As of the end of 2025, we have collected samples from approximately 120,000 individuals with severe obesity, primarily through our URO and ROAD programs, which now are our primary source of sequencing samples.

Commercial Efforts for IMCIVREE

We are focused on developing our global commercial infrastructure to make IMCIVREE available in as many markets as possible.

IMCIVREE, an MC4R agonist for which we hold worldwide rights, is the first-ever precision medicine developed for patients with certain rare MC4R-pathway diseases approved or authorized in the United States, the EU, the United Kingdom, Canada and other countries and regions. IMCIVREE is approved by the FDA to reduce excess body weight and maintain weight reduction long term in adult and pediatric patients aged 2 years and older with syndromic or monogenic obesity due to BBS or POMC, PCSK1, or LEPR deficiency, as determined by an FDA-approved test demonstrating variants in POMC, PCSK1, or LEPR genes that are interpreted as pathogenic, likely pathogenic, or VUS. The EC and the MHRA have authorized IMCIVREE for the treatment of obesity and the control of hunger associated with genetically confirmed BBS or loss-of-function biallelic POMC, including PCSK1, deficiency or biallelic LEPR deficiency in adults and children 2 years of age and above.

We have achieved market access or named patient sales for IMCIVREE for BBS or POMC and LEPR deficiencies, or both, in more than 25 countries outside the United States, and we continue to collaborate with authorities to achieve access in additional markets. To date, we have had named patient sales in Austria, Greece, Russia, Switzerland and Turkey, among other countries.

Pending regulatory approvals, we anticipate launching IMCIVREE for acquired hypothalamic obesity in the United States in 2026, based on our FDA-assigned Prescription Drug User Fee Act (PDUFA) goal date of March 20, 2026. Regulatory review for our Type II variation submission is also ongoing in Europe. We anticipate disclosing topline data from a 12-patient Japanese cohort of our Phase 3 trial evaluating setmelanotide for acquired hypothalamic obesity in March 2026, and pending positive data, completing a new drug application submission in Japan. Regulatory decisions in Europe and Japan are anticipated later in 2026 or 2027.

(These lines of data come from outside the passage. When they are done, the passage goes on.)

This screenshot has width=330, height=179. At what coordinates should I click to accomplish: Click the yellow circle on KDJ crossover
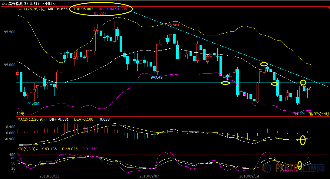point(300,165)
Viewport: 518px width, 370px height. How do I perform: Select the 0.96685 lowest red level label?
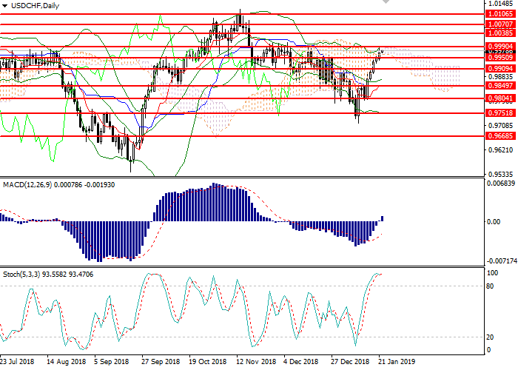click(x=500, y=136)
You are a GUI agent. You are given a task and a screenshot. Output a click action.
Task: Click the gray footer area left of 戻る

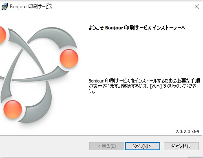44,146
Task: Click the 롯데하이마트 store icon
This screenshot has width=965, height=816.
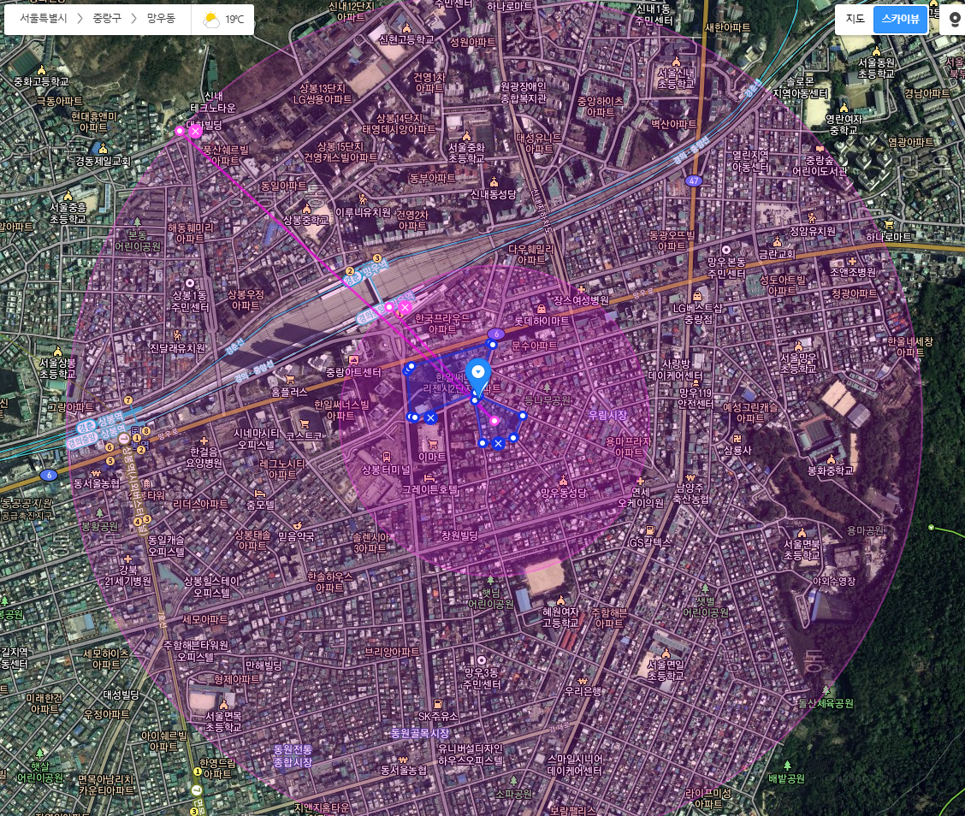Action: [541, 308]
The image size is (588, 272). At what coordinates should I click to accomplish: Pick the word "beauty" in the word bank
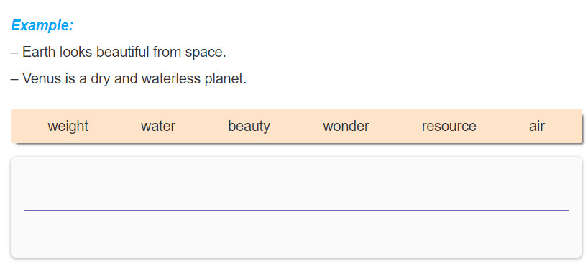click(249, 126)
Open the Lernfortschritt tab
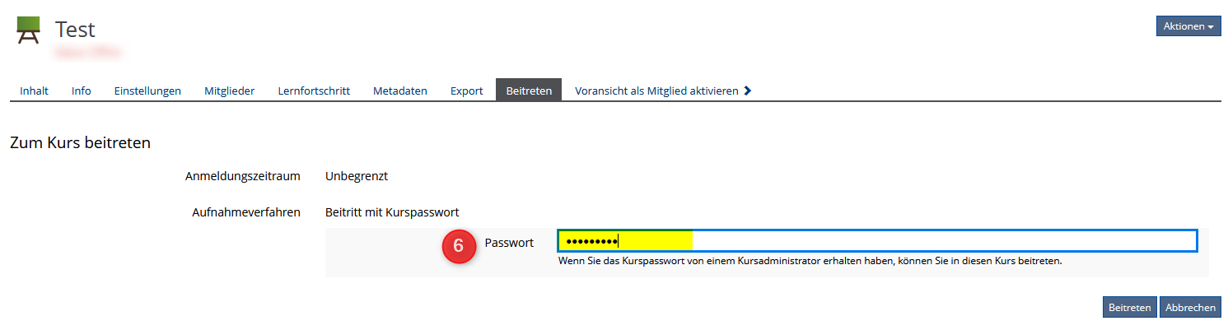 click(314, 91)
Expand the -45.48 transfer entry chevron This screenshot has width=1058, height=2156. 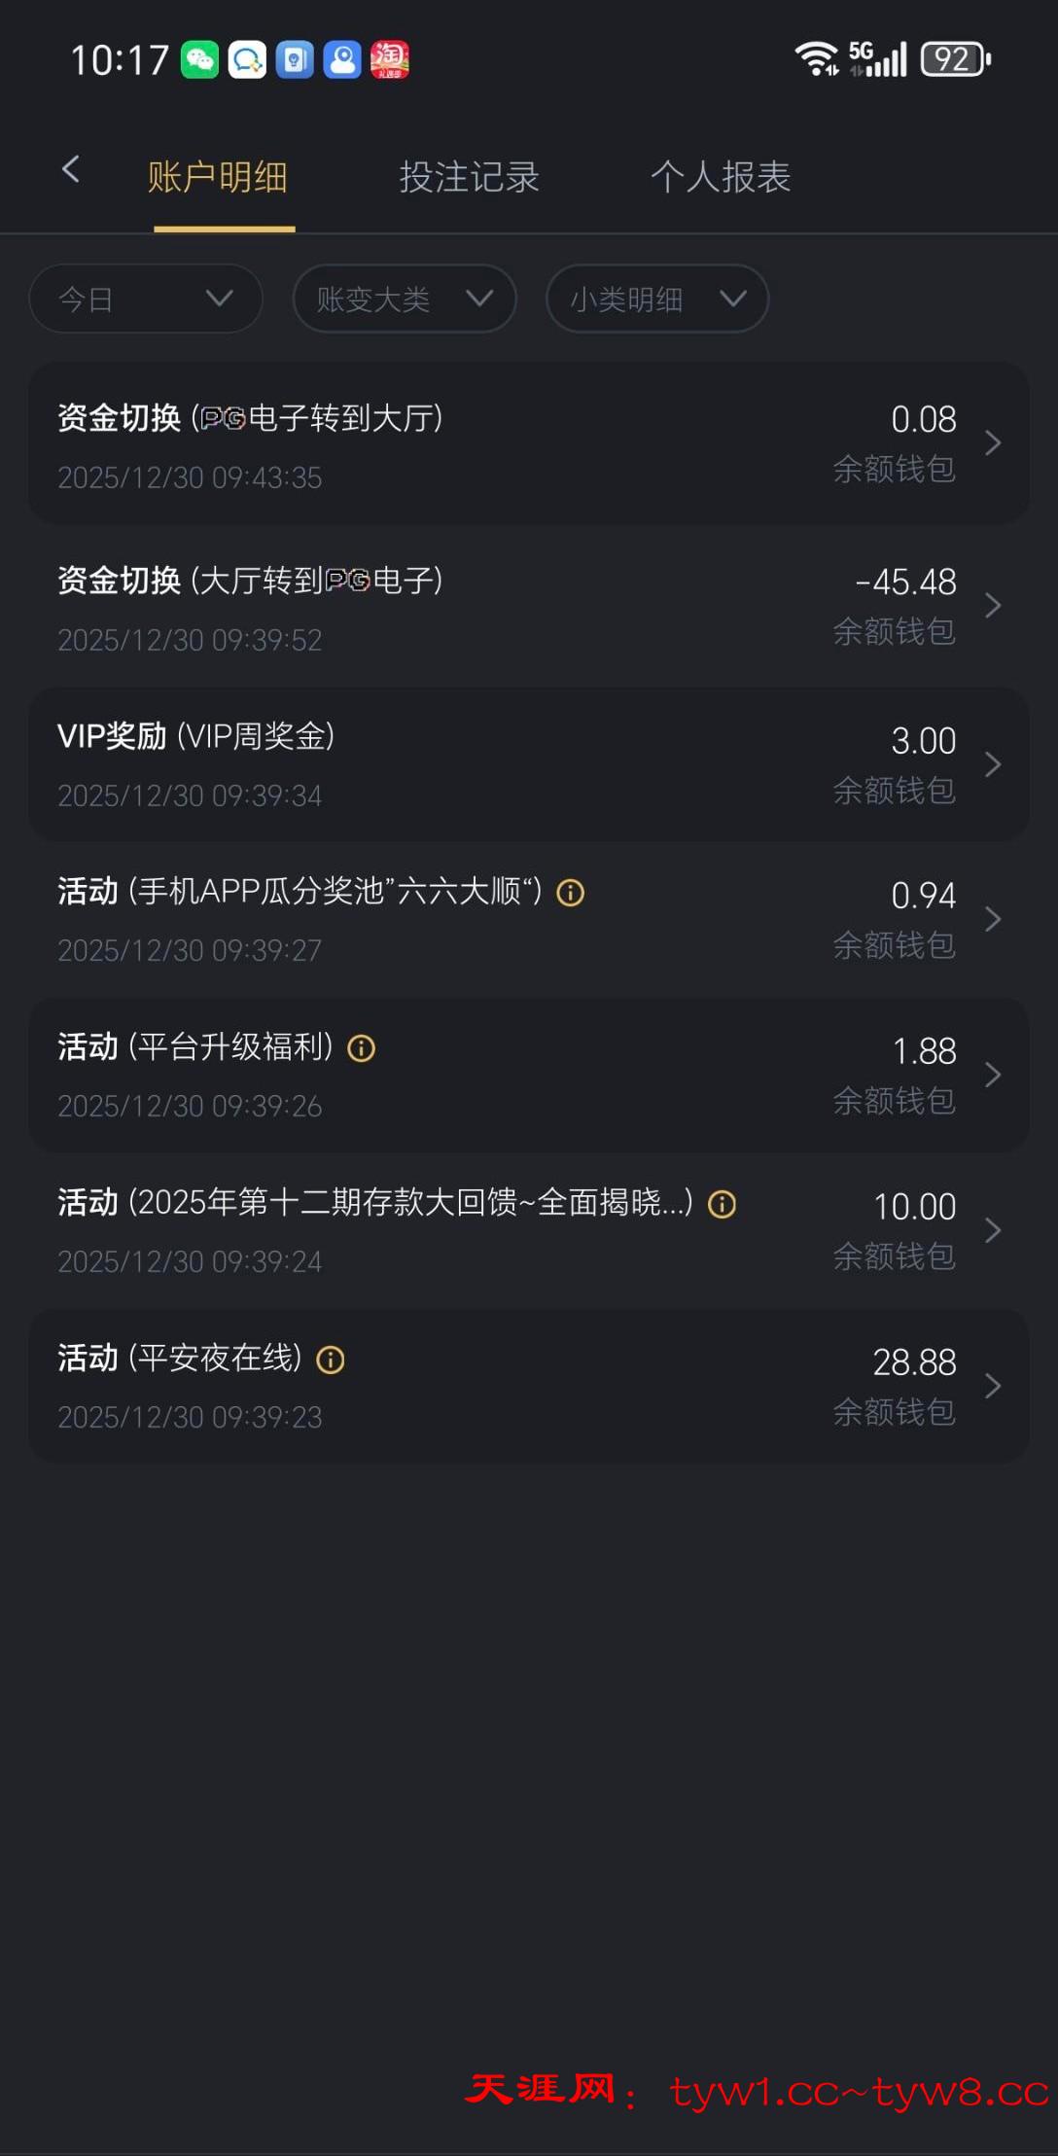click(993, 606)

While we are focused on commercial access for IMCIVREE, we are working with the broader community of patients and families, physicians, scientists and more to engage with them on the impact of hyperphagia and severe obesity caused by rare MC4R pathway diseases. Individually, populations with each of these MC4R pathway diseases are rare, and affected patients face many of the same challenges as any classically rare disease patient populations. There is little or no awareness about rare MC4R pathway diseases, and the patients suffering from them are often lost in the health care system, with limited educational resources and no effective treatments for their condition. All our efforts and services described above are designed to address the challenges of rare diseases and lay the groundwork for potential future launches, with a focus on scalability.